What a feeling of dismay that overwhelms you when you receive a professional or semi-professional invitation and try to decipher the required dress code.
The recent emergence of start-ups and the increasing digitalization of professional life doesn’t help one bit, the only difference being that the invite is an e-invite rather than a paper one.
Which outfit is appropriate for what dress code? And that’s if the invitation even mentions it…
… Casual Attire
In this case, the safest idea is to draw from the Kennedy’s in Cape Cod style as much as you can: go for chic and relaxed.
… Smart Casual or Informal Attire (because, in reality, there’s nothing informal about this dress code but it’s just fun to make it even more confusing than it already is)
Smart Casual means suit and tie for men. When it comes to women, one can choose a pants or skirt suit or a strict dress (strict meaning not fun or summery), the very essence of that dress being the little black dress with a few touches of embroidery, jewels or fur.
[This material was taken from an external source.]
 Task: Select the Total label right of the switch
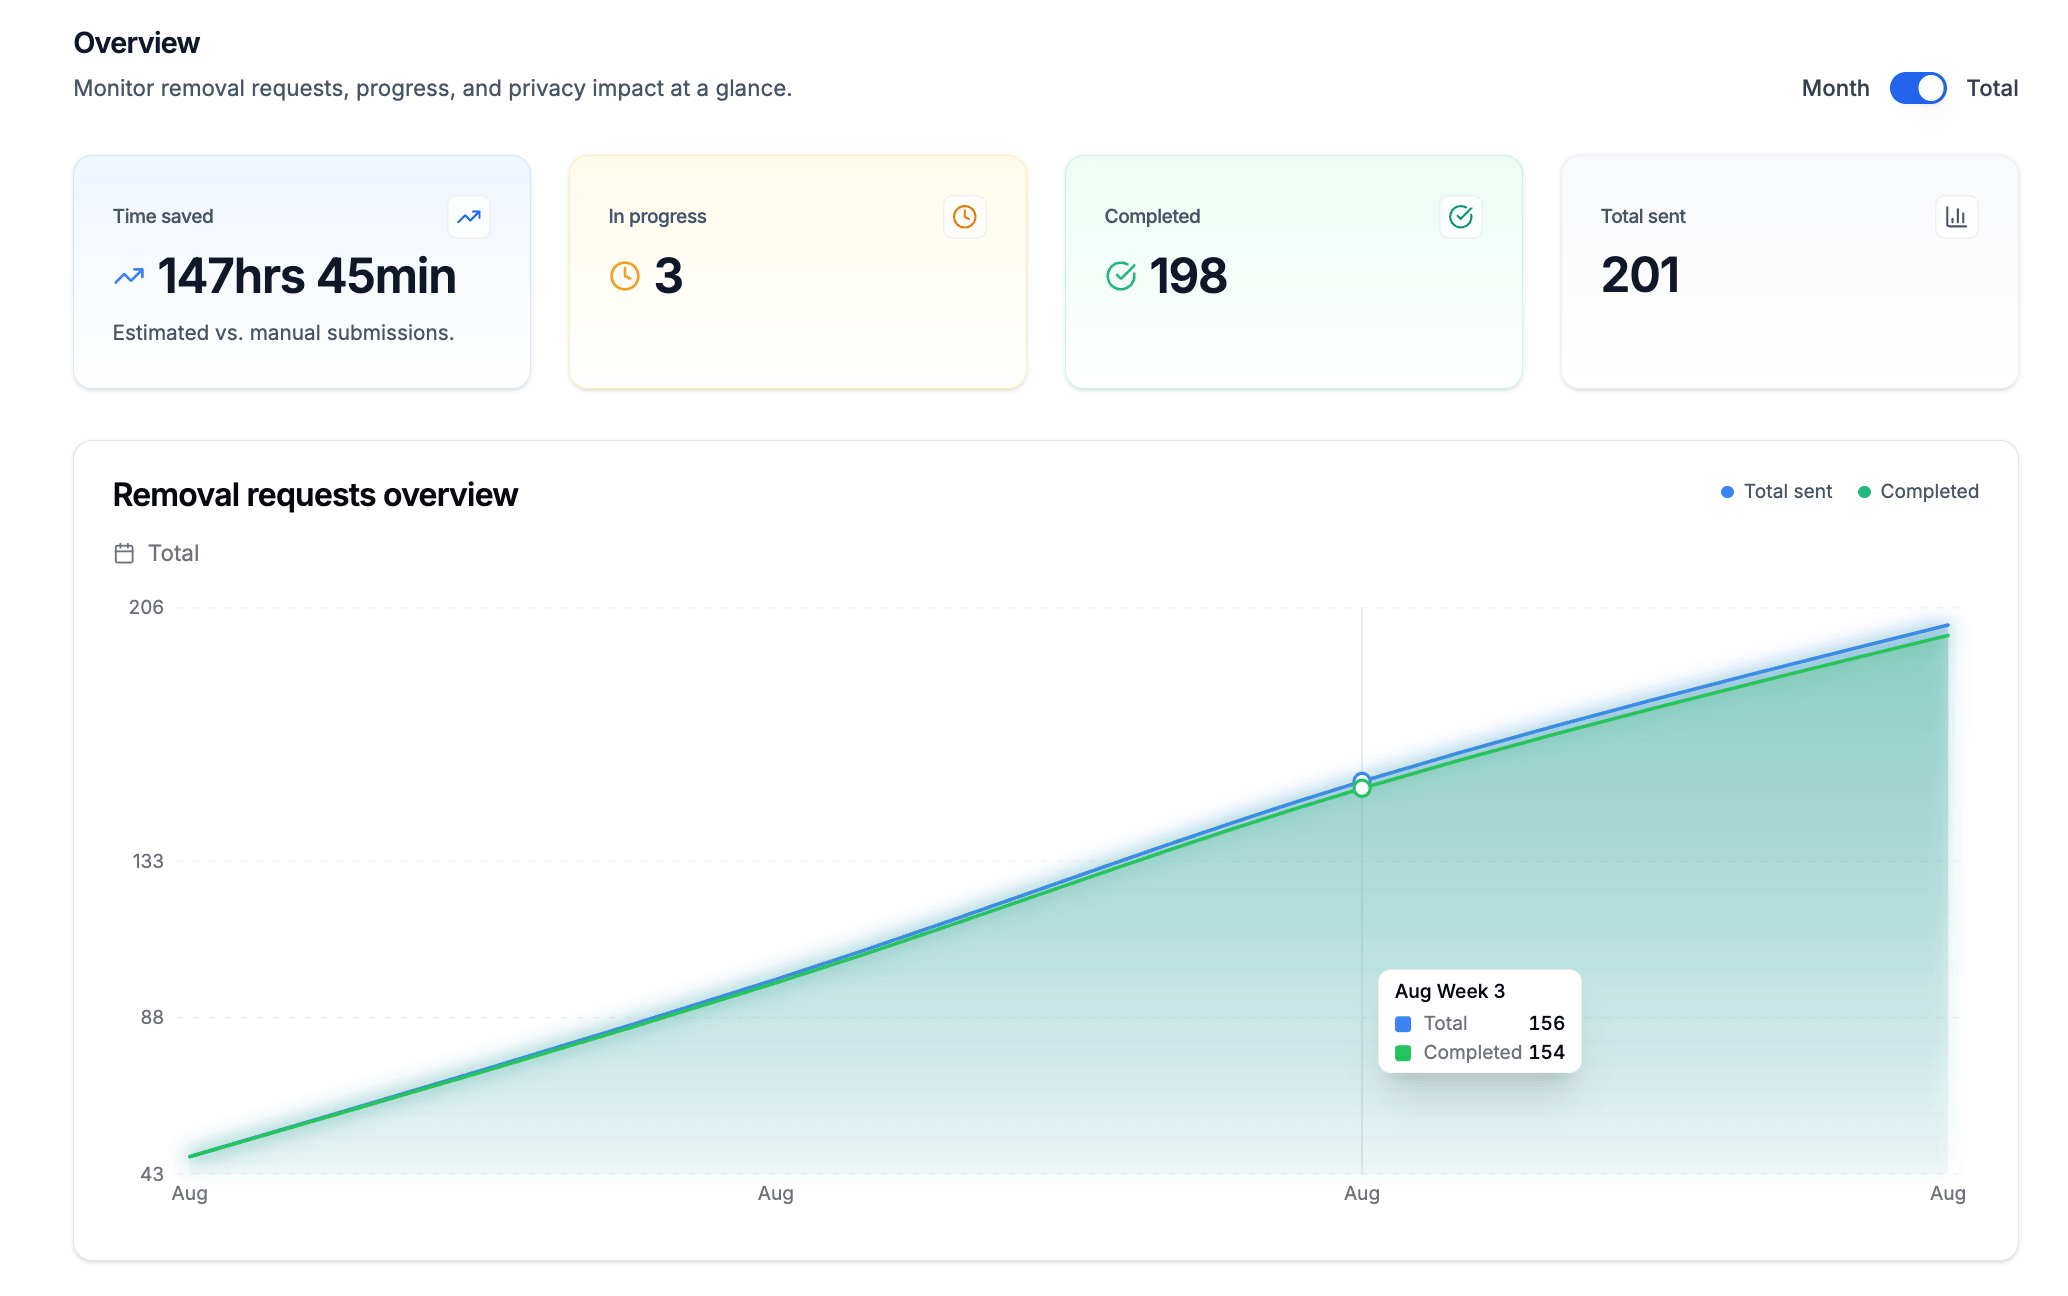point(1992,88)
If the dress is simple, the accessories you choose will consolidate your style.
… Tuxedo or Black Tie
For men, surprisingly enough, this dress code involves you conforming to the basic tuxedo components, a tuxedo, a bow tie and patent leather shoes.
Women are slightly freer, given that they just have to wear an evening dress, be it long or short. The point here is just to look elegant.
… White Tie
Men will be glad to hear that this dress code entails wearing the whole tuxedo panoply: jacket, waistcoat, bow tie… the whole package.
In women’s case, a long dress is required, as well as stilettos, a clutch and possibly long gloves.
(That being said, I’ve already worn a little black dress with long gloves. And a long dress with gladiator sandals. I might be losing some of you here so I’ll get back to business).
If the invitation doesn’t mention any dress code, go for casual.
(Consider yourself lucky: the last invitation I got said “bucolic chic”. In September, which is totally ok, except that it was 5 degrees out. Lucky me).
Because simplicity is always key, I have to mention that dress codes do vary depending on the industry you work in.
A lawyer’s casual outfit is quite different from that of a woman working in a start-up and the latter has nothing to do with that of a woman working in haute-couture. Given that I navigate all three worlds at once, I actively strive to bridge the style gap by choosing outfits that make me feel chic and feminine, that allow me to feel serene and in harmony with my environment, be it a meeting or a cocktail, with a CEO or DJ.
(In a nutshell, I wear whatever I want, and I give no shoots if I’m overdressed or overly feminine or overly chic. The key to not giving two shoots is to be perfectly at ease in what you’re wearing: embrace it and forget yourself).